O ex-governador Mauro Mendes (União Brasil) disse que o presidente do Tribunal de Contas do Estado de Mato Grosso (TCE-MT), Sérgio Ricardo, descumpre a legislação ao transformar a fiscalização das obras da MT-170 em um evento midiático. Mendes argumentou que a Lei Orgânica da Magistratura Nacional (Loman), que equipara conselheiros a desembargadores, veda manifestações públicas que antecipem juízo de valor sobre processos sob sua relatoria.
"Um conselheiro do Tribunal de Contas não pode ficar dando pronunciamento público, emitindo juízo de valor antecipado de processo que está sob a sua relatoria", afirmou Mauro Mendes nesta sexta-feira (12).
A MT-170 entrou no centro do debate após críticas do senador Wellington Fagundes (PL) aos investimentos realizados na rodovia durante a gestão de Mauro.

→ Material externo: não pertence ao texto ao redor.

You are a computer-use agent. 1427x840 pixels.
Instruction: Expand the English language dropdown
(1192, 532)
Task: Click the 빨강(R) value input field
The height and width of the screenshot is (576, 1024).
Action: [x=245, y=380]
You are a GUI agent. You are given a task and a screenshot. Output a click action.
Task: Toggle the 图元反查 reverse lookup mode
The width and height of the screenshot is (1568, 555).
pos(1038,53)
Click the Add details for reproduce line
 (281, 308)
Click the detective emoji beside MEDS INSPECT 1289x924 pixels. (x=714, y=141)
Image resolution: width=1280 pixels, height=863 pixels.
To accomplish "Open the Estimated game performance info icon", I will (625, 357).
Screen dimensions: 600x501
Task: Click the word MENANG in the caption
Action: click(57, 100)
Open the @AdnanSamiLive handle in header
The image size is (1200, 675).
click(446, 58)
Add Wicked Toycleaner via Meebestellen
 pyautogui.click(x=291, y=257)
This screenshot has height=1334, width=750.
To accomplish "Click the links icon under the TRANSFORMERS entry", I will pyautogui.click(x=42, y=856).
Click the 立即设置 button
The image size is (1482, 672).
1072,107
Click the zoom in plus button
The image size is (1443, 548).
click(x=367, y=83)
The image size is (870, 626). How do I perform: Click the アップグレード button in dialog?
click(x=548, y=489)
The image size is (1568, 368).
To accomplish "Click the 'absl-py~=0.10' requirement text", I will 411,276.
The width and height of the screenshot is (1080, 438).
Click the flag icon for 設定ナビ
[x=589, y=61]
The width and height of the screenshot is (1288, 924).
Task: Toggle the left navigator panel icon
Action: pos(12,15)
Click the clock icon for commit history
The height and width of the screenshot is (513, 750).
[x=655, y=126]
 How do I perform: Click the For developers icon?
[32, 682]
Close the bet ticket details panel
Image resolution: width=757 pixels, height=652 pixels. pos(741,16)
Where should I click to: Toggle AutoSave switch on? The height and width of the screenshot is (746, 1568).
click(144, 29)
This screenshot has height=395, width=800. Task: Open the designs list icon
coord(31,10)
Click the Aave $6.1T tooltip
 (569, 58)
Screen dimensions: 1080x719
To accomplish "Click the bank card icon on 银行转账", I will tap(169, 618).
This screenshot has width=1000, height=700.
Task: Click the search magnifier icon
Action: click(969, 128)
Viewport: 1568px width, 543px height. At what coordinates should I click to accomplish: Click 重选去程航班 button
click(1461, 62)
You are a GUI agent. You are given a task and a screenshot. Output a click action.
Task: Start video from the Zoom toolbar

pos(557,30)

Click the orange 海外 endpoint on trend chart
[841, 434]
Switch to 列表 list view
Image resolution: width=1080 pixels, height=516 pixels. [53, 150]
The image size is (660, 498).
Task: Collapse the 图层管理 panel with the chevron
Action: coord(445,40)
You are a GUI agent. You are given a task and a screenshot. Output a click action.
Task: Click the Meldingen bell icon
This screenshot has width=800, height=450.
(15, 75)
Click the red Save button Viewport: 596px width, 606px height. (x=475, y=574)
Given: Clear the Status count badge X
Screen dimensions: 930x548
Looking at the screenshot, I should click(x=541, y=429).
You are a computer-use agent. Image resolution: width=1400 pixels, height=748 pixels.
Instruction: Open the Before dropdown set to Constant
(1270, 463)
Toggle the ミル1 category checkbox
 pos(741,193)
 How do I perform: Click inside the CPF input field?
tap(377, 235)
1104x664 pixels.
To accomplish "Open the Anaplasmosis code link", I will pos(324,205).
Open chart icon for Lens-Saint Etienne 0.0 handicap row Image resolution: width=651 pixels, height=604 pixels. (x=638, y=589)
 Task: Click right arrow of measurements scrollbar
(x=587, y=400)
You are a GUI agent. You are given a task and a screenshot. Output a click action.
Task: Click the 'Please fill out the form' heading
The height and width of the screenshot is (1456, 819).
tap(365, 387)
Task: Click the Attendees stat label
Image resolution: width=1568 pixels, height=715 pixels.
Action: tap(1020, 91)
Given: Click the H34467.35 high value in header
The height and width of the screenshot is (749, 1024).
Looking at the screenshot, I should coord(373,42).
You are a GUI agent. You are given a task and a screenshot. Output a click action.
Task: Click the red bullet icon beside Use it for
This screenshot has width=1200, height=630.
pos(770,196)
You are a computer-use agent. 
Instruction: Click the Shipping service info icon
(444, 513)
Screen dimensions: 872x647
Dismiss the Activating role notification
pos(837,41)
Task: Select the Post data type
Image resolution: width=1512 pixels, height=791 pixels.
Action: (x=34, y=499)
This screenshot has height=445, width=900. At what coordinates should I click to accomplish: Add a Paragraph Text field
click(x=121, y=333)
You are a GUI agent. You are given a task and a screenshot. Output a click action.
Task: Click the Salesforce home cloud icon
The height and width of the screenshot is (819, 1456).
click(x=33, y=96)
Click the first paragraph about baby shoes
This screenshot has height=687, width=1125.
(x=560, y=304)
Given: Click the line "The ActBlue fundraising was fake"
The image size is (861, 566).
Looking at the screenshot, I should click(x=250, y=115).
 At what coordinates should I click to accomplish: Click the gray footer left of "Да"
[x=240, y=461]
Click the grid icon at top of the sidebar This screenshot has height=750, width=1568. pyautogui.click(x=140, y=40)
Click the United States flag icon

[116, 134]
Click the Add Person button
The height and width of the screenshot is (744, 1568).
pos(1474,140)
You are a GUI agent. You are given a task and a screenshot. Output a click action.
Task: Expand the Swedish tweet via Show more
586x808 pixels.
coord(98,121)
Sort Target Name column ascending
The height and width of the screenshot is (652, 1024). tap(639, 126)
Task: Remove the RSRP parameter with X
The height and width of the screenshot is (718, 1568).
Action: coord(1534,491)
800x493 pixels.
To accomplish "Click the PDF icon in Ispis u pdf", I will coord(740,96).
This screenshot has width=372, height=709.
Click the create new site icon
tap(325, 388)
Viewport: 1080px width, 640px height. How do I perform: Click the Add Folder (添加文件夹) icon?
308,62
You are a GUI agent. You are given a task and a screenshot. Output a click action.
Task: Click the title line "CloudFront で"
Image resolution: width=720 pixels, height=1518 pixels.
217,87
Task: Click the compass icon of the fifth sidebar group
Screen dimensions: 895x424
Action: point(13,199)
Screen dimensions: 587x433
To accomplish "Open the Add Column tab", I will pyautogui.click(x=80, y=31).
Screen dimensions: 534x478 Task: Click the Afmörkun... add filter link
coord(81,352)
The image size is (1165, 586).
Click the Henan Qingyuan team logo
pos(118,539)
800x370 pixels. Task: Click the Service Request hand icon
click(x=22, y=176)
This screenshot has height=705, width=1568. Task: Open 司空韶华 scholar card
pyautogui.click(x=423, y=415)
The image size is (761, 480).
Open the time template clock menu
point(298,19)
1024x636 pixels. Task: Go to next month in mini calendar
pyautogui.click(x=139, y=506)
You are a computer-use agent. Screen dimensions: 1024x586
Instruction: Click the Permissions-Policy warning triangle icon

Em meio à troca de declarações, Sérgio Ricardo intensificou a fiscalização das obras, o que levou o ex-governador a acusá-lo de promover exposição desnecessária do caso.
Mauro também afirmou que os problemas identificados na estrada já estavam sendo tratados pela Secretaria de Estado de Infraestrutura (Sinfra-MT). Segundo ele, não há necessidade de transformar falhas em obras públicas em espetáculos públicos.
A Sinfra decidiu romper os contratos com as empreiteiras MT Sul e Agrimat, responsáveis pelos lotes 1 e 2 da pavimentação entre os municípios de Castanheira e Juruena, após identificar irregularidades na execução dos serviços.
"Não precisa fazer circo para mostrar problemas. Problemas sempre existiram em obras, vão lá e corrige", disparou. "O governo já tomou as providências", concluiu Mauro.